The chief judge of the Fairfax County Circuit Court and the court clerk say the case is not closed on their struggle over who runs the judges' staff, even though the judge is stepping down.
Chief Judge Lewis Hall Griffith, who will retire Oct. 1, said he does not see an end to the controversy over whether Circuit Court judges should have their own staffs or whether the clerk of the court, who is elected, should be the primary administrator of the judges' staff.
"I don't anticipate it going away," said Griffith, adding that the dispute played a "minimal" role in his decision to retire. "We are operating in the manner we feel is necessary to ensure the administration of justice and we anticipate that will continue."
On the other side of the bench, Warren E. Barry, clerk of the court, acknowledges that Griffith won part of their duel when the county gave him his own staff agency. But Barry said he is awaiting a decision on a bill he supports in the General Assembly that would decide whether a judge has the power to request money from local governments. The bill was held over for the next session.
"I'm elected to do those things," Barry said. "A judge is appointed to the bench to administer justice."
Barry said a judge receiving money for staff directly from the county creates an appearance of a conflict of interest.
The dispute began shortly after Griffith became chief judge in January 1988. Griffith submitted a supplemental budget that included a request for his own staff, sidestepping the normal procedure of including the request in the clerk's budget.
The dispute boiled over when Barry threatened to sue Griffith and the county for usurping his constitutional authority. Nevertheless, the county awarded Griffith a staff called Judicial Operations.
Both still vigorously defend their positions.
Barry says: "You can't have it both ways: be autonomous and spend the public's money."
Griffith says: "I disagree and that has been the core of the controversy. If ever there was a conflict of interest, it seems to me it would involve who is providing you with your paycheck." The state pays judges. The county provides funding for their staff.
Since Griffith became chief judge, he has won praise for his wit and the dramatic changes in the court, including making it more accessible and implementing programs to speed the docket. Griffith, 59, said this week that the job has been demanding and has left him tired. He will work part time as a substitute judge.

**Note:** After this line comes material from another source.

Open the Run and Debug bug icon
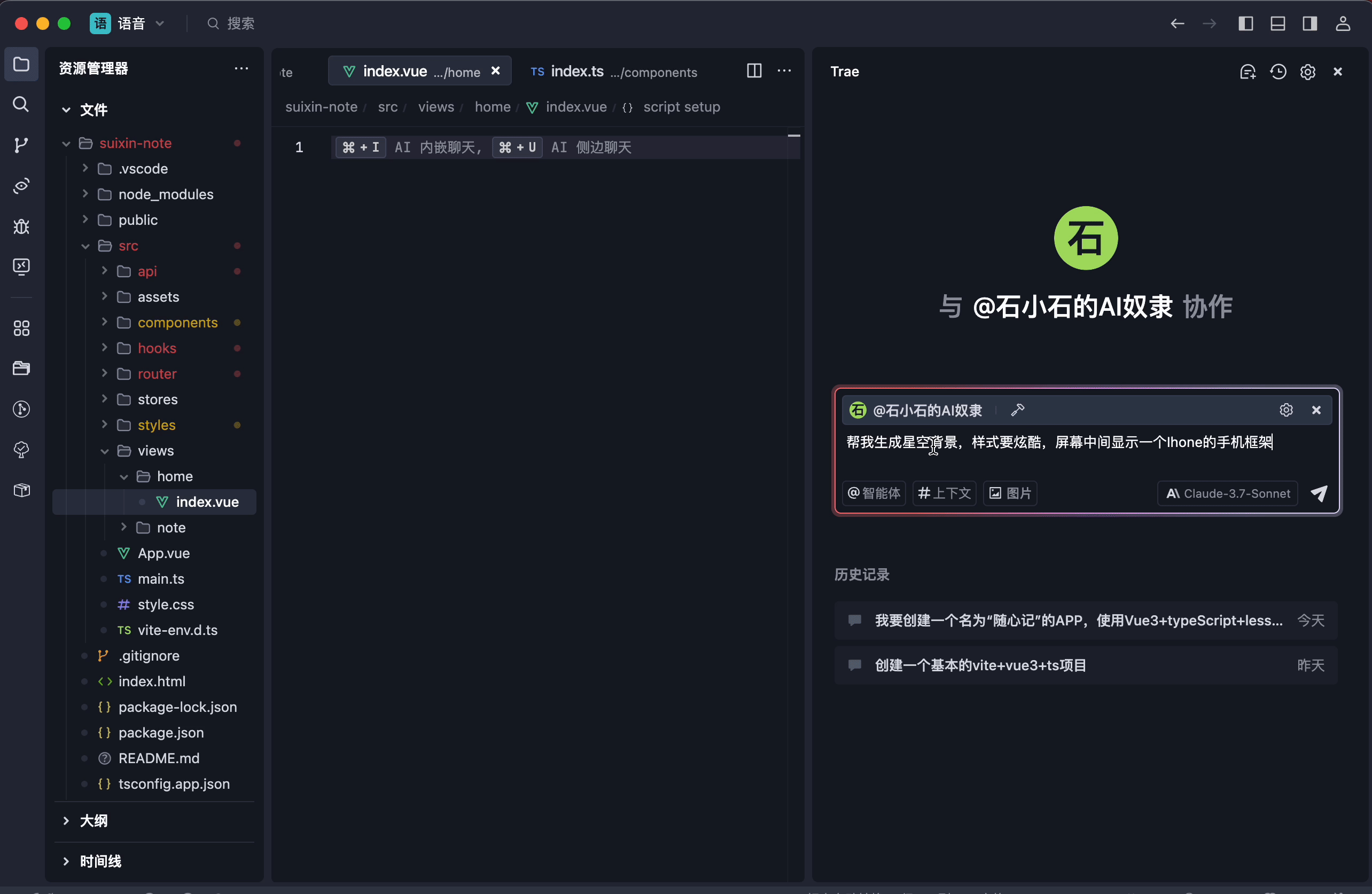pyautogui.click(x=21, y=226)
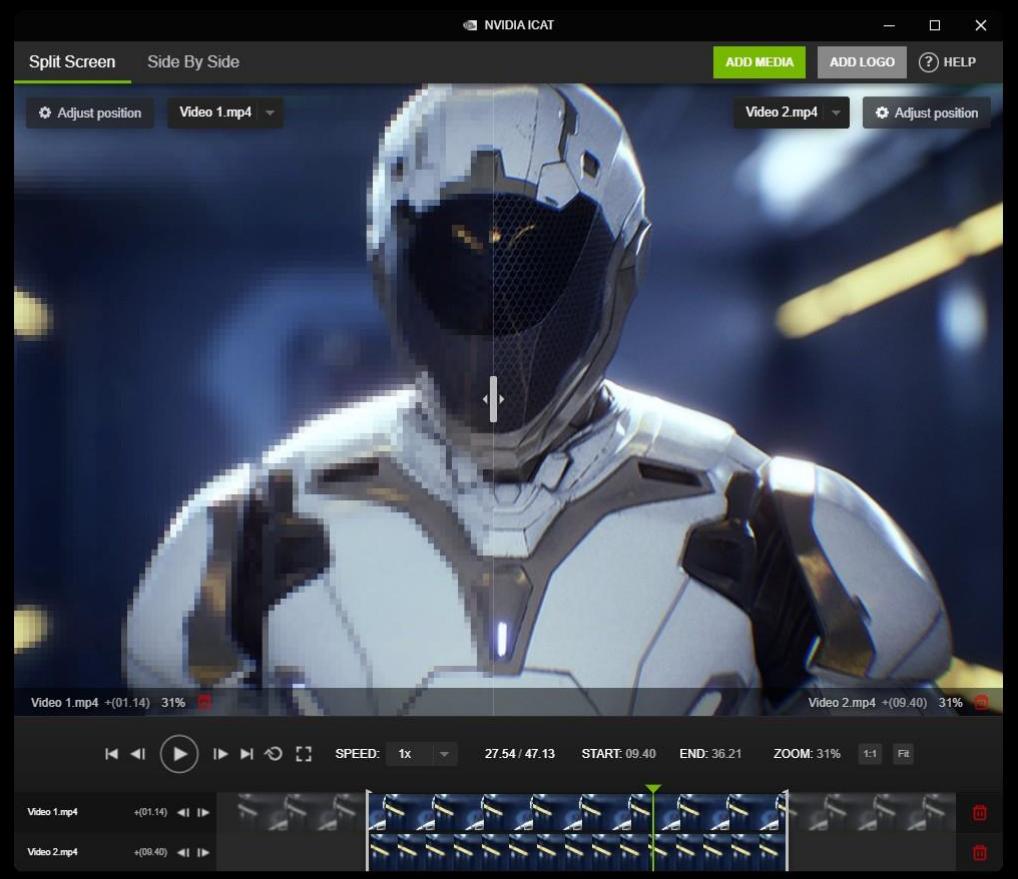
Task: Click the ADD MEDIA button
Action: [x=759, y=62]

The news of his retirement came down hard on many who work with him.
"It's breaking my heart," said Judge Johanna L. Fitzpatrick. "I'm really sad for us."
Griffith's departure raises the question of who will succeed him. Chief judges in Virginia are selected in secret by their colleagues.
Circuit Judge F. Bruce Bach, who has been on the bench 11 years, is said to be a strong contender for Griffith's job.
"I think that is nothing more than a rumor, let me tell you," Bach said. "That's very unlikely."
Even if the controversy over the judges' staffs continues, it no longer will be Griffith's problem. Neither will the burden of judging other people's actions every day.
"I can think of no more sobering experience than to sit in judgment of your fellow human being," he said. "There comes a time when you're perspective changes. I need a change. It's time to change."